A day later, Boris Johnson is getting a lot of grief over all this, and suddenly the newspapers are full of claims that the texts have been leaked by Dominic Cummings. Kind of doesn’t matter if they have, really. What matters is what’s in them and the moderate whiff of corruption that comes off them, all of which adds to the general stench in the air right now, what with the “possible red flags” over £3.7bn worth of PPE contracts, and so on and so on.

But it will certainly do as a distraction. And then, at 5pm on a Friday afternoon, 800 short words appear on the very niche website dominiccummings.com

If you’re still whispering those words to yourself, then we shall proceed. The claim Mr Cummings makes is the following.

That a) he didn’t leak the text messages; b) he never had them to leak; c) he has been told by No 10 staff that other No 10 staff had been instructed to blame him for the leak, even though they knew it couldn’t possibly be true.

Keep whispering, we’re not done yet. These are the people running the country.

d) He has also been accused of leaking details of an imminent second lockdown, last year. Finding out who did leak that information has been the subject of an extensive internal inquiry.

e) Boris Johnson allegedly knows that the person who did leak that incredibly sensitive information was another special adviser called Henry Newman.

During a pandemic in which 150,000 people have died.

f) The actual prime minister reportedly suggested he ask the head of the civil service to stop the inquiry, because Henry Newman is his girlfriend’s best friend.

Where do you even start? Perhaps with the fact that it might very well not be true. But, you know, it also might very well be. The actual prime minister trying to cancel an inquiry into who had damaged his own government, because he didn’t want to get his girlfriend’s friend in trouble.

It is a truly mindbending accusation. It might not be true, but then again, you know, it very well might be.

It’s hard to say whether this most epic of shitshows is moving towards anything that might be considered a season finale, but certainly all of the Cummings plotlines are at present pirouetting back to the start.

He tried to undermine the Westminster media by bringing in TV press conferences, but the person hired to do so then got him sacked.

He once claimed to have set up a network of waiter spies in Westminster restaurants who would shop any government staff having lunch with a journalist. And then, what do you know, he’s named as the main leaker in Downing Street (now denied, of course).

But this one really is reverting all the way back to the beginning.
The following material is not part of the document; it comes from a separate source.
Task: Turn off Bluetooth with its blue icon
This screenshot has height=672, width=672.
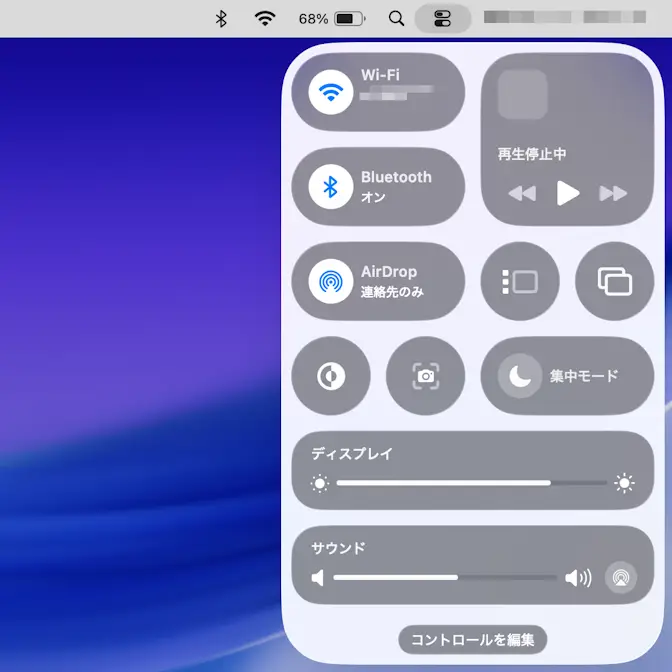Action: 330,187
It was seven years ago that he wrote in The Times that the problem with this country is that it selects its leaders exclusively from a pool of “Oxbridge egomaniacs with humanities degrees.” And here he was, with his BA in modern history from Oxford, looking on as the prime minister, the platonic ideal of all he loathes, didn’t bother going to any meetings, didn’t bother locking down until it was far too late. And here he was, having a quiet word with the authorities, allegedly trying to get his girlfriend’s mate off the hook.

In some ways, naturally, Cummings was right. The problem with the country is exactly as he diagnosed. It’s just more serious than he imagined. The price that’s been paid, almost incalculable (even if various statistical associations have indeed calculated it at more than a million years of human life lost).

That it defies belief is almost certain proof that it’s all true. That they really were, they really are, that execrable.

That they really are running the country. That 150,000 people really did die. And here they are, all they can find themselves able to do is point their fingers, and tap the keys, leak and brief and tap out blogs.